The key to the success of the production is the combination the Clachan’s design, Orlando Gough’s music & Carolyn Downing’s sound effects, the human sheep in Arran jumpers and superb casting and staging by Polly Findlay. It might not look like any forest you’ve ever walked through, but it feels like a magical one. People (and sheep!) weave in and out to play out scenes, seeming to appear from nowhere. The music is gorgeous, particularly the songs sung beautifully by Fra Fee and the atmospheric, wordless choruses. The sound of animals, birds and weather conditions are all-pervading. The verse speaking is outstanding and the gentle amplification (necessary given the soundscape) means you hear every word. The play has never felt more other-worldly or magical.

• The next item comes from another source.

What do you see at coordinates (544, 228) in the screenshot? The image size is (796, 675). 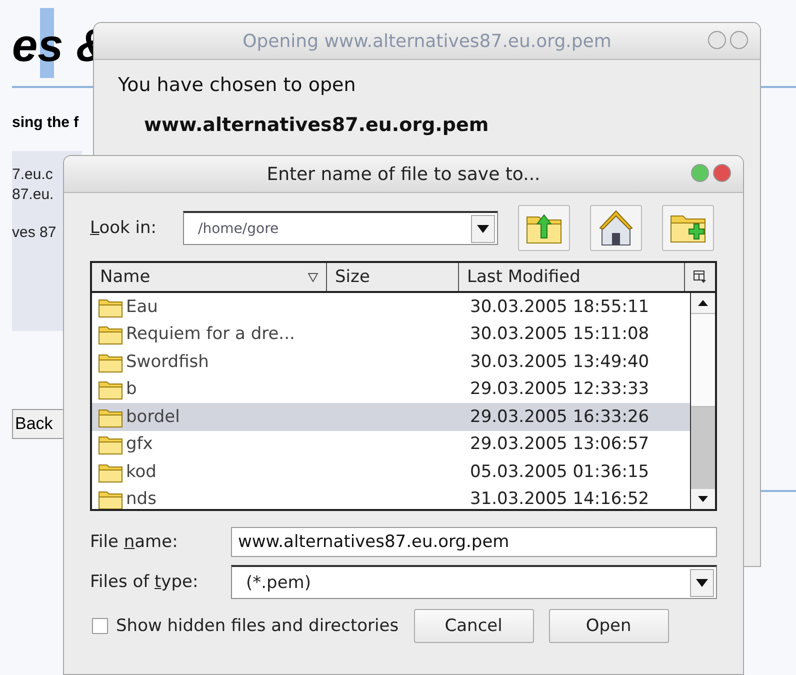 I see `up-button` at bounding box center [544, 228].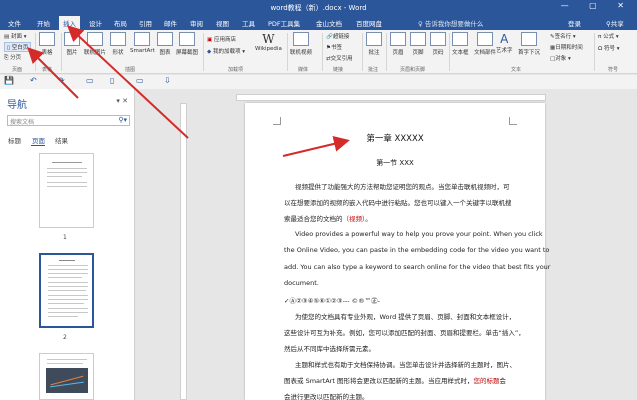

Ellie Kirk, covering Celia for Patsy Ferran, was terrific; word perfect and confident in such a big role. Rosalie Craig is a brilliantly boyish Rosalind / Ganymede and has great chemistry with Joe Bannister’s excellent Orlando. There’s luxury casting in the smaller roles, from Patrick Godfrey’s loyal Adam through Mark Benton’s particularly funny Touchstone, Alan Williams wise old shepherd Corin and Ken Nwosu’s charming young shepherd Silvius, to Paul Chahidi’s introspective Jaques.

This production appears to have divided people, but I thought it was one of the best I’ve seen.